Following the Ntorya-1 gas discovery at Ruvuma in the first half of the year, Aminex and its partner have applied for an appraisal licence over nine blocks and negotiations are being held with the Tanzanian authorities. The Ntorya discovery is estimated to have 1.17 TCF (195 MMBOE) potential and in testing flowed 20 MMSCFD of natural gas (3,350 BOEPD) together with 139 BOPD of 53 degree API condensate. An independent technical review of the Ruvuma PSA attributes over 5.75 TCF (970 MMBOE) of discovered and undiscovered GIIP across multiple prospects including the Ntorya discovery. Over the course of the next two years, Aminex plans to drill three wells at Ruvuma: two exploration wells and an appraisal well at Ntorya.
In order to prioritise exploration and appraisal drilling locations and to optimise acreage relinquishment, an extensive seismic programme is being undertaken onshore. A letter of intent has been signed with the seismic contractor to acquire 890 kilometres of 2D seismic across the four most important leads: Ntorya-1 and Ntorya Updip (1.17 TCF mean discovered and undiscovered GIIP), Namesange (2.6 TCF mean undiscovered GIIP) and Sudi (426 BCF mean undiscovered GIIP). The total cost of the seismic programme is estimated at $13 million.
Aminex currently has a 75% operating interest in the Ruvuma PSA and has announced a process to farm down its interest in the block to a targeted 37.5%. FirstEnergy has been engaged to manage this process. Marketing materials have been sent to targeted companies and a data room is scheduled to open this week to interested parties. There has been significant interest in the farm out expressed by a diverse array of international companies. Aminex expects to complete the farm out in the first half of 2013.
Nyuni Area PSA
The Nyuni Area PSA, signed in October 2011, comprises onshore, transition zone and deep water acreage. The deep-water area in the eastern portion of the block accounts for approximately 30% of the PSA. Over 5.6 TCF of undiscovered GIIP has been attributed to structural and stratigraphic leads in the Nyuni Area PSA.
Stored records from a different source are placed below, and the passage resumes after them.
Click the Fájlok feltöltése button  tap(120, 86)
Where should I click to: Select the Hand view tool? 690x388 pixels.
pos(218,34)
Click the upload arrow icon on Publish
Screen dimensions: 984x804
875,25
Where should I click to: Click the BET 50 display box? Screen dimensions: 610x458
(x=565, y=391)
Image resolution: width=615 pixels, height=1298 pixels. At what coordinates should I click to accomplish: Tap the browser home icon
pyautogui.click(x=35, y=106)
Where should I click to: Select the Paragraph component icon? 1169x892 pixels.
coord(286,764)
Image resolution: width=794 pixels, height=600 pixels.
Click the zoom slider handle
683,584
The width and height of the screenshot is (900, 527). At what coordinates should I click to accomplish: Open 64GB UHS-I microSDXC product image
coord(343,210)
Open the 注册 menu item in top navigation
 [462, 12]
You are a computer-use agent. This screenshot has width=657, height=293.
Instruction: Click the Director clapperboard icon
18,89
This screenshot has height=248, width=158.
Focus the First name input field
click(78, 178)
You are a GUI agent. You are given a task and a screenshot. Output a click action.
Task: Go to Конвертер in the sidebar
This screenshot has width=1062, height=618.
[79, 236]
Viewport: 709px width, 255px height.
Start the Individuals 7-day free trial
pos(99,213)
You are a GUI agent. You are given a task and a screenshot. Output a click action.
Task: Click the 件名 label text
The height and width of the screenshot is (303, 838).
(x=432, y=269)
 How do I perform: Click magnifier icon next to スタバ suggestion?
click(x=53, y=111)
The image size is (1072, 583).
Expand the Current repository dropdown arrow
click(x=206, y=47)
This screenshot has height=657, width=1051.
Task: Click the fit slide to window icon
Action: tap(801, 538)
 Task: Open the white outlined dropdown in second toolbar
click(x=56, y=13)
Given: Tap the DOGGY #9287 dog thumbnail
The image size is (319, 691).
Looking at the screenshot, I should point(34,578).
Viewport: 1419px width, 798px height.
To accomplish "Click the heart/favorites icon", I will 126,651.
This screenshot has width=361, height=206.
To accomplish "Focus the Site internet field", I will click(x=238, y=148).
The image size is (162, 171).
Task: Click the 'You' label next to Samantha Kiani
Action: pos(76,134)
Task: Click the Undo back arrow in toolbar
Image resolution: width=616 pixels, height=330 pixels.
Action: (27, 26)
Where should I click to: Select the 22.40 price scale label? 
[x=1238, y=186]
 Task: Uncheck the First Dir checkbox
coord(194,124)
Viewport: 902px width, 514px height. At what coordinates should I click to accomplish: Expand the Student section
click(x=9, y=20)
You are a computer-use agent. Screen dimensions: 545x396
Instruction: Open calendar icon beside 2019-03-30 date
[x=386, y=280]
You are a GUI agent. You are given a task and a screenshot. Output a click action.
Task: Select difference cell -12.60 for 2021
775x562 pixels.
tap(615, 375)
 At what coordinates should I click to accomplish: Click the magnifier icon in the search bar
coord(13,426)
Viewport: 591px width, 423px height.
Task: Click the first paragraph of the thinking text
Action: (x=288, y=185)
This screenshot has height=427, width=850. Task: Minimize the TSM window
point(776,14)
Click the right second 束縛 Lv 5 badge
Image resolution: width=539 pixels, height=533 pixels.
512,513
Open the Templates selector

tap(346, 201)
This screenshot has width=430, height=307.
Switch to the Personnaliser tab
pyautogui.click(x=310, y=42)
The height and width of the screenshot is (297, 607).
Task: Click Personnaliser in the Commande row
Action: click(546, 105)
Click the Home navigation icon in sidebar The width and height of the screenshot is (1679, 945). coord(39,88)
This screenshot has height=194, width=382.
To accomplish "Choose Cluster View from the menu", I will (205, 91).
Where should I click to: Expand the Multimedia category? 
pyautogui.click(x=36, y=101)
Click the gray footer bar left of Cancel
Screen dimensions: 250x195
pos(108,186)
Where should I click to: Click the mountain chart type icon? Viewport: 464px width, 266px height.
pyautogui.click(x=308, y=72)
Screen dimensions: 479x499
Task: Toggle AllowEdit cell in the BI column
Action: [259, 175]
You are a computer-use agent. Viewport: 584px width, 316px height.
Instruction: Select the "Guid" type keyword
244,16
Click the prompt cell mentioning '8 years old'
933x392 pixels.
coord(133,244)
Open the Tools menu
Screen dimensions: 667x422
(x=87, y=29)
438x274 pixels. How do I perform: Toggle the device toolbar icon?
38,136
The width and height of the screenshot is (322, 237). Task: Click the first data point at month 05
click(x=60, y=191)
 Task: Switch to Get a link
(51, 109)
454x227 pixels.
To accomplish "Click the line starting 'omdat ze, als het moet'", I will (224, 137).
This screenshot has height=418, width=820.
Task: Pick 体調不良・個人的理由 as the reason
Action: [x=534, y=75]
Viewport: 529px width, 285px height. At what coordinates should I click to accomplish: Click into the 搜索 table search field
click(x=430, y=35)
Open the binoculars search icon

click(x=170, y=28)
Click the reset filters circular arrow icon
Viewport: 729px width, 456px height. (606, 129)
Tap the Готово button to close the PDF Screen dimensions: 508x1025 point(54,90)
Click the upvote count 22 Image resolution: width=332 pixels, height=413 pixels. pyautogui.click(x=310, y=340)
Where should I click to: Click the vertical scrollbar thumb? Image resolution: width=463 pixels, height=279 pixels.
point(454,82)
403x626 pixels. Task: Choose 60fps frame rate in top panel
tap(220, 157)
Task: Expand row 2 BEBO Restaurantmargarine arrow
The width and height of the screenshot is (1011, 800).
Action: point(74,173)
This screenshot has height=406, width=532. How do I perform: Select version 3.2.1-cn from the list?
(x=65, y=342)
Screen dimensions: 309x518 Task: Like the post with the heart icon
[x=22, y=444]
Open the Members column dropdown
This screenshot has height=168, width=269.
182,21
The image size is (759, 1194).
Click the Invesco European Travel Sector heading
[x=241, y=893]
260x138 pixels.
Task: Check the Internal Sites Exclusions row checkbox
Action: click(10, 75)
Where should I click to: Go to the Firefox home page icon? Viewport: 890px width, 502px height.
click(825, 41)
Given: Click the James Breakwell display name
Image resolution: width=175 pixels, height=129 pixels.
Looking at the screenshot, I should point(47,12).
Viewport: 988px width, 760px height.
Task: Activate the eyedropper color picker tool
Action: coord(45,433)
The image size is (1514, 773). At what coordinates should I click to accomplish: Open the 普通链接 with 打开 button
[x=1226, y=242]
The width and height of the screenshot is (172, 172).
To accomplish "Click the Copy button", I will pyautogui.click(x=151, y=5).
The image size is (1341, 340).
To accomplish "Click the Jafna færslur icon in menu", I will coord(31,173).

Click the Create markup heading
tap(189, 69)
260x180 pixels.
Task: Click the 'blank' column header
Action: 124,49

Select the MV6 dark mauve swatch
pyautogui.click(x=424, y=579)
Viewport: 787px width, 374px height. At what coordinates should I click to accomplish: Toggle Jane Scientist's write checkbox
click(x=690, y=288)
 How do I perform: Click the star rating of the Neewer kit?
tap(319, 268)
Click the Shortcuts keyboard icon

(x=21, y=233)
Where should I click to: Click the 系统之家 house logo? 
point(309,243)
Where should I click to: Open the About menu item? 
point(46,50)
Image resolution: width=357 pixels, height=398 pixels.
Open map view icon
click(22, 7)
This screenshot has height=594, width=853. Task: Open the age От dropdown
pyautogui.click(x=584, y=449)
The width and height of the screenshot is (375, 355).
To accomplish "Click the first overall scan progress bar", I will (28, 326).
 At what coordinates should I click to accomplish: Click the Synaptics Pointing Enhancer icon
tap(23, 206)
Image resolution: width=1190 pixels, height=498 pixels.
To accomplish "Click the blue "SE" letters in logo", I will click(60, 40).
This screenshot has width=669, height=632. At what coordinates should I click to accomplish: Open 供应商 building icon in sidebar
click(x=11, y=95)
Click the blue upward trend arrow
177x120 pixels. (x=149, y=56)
Aminex is currently planning a 1,200 kilometre 2D seismic program in the deep water of the Nyuni block and is in discussions with seismic vessel providers to conduct the survey in the first quarter of 2013.
Earlier this year Aminex completed 141 kilometres of seismic data as part of a transition zone seismic programme over the shallow waters, reefs and islands of the Nyuni Area PSA. Transition zone seismic operations were suspended in late June due to rough seas. Aminex is currently evaluating options to complete the transition zone seismic in conjunction with the deep-water programme, which should result in cost savings.
Kiliwani North Development Licence
Aminex held talks with the Tanzanian state oil company in early November regarding the technical engineering design for tying in Aminex’s Kiliwani North-1 (KN-1) gas well to the planned gas processing facility on Songo-Songo Island and pipeline to Dar es Salaam. Aminex had previously completed the engineering design for the local 6” pipeline connecting KN-1 to the existing local gas processing facility and the 6” pipe has already been purchased and delivered to Tanzania. Only minor adjustments to the design will be required to enable the tie in to the new gas processing facility.
The new Songo-Songo gas processing facility and pipeline are now expected to be commissioned and put into operation in the first half of 2014, providing Aminex with a route to monetisation of KN-1 gas. Kiliwani North holds discovered mean GIIP of 45 BCF and the tie-in is designed to handle an optimum production level of 20 MMCFD.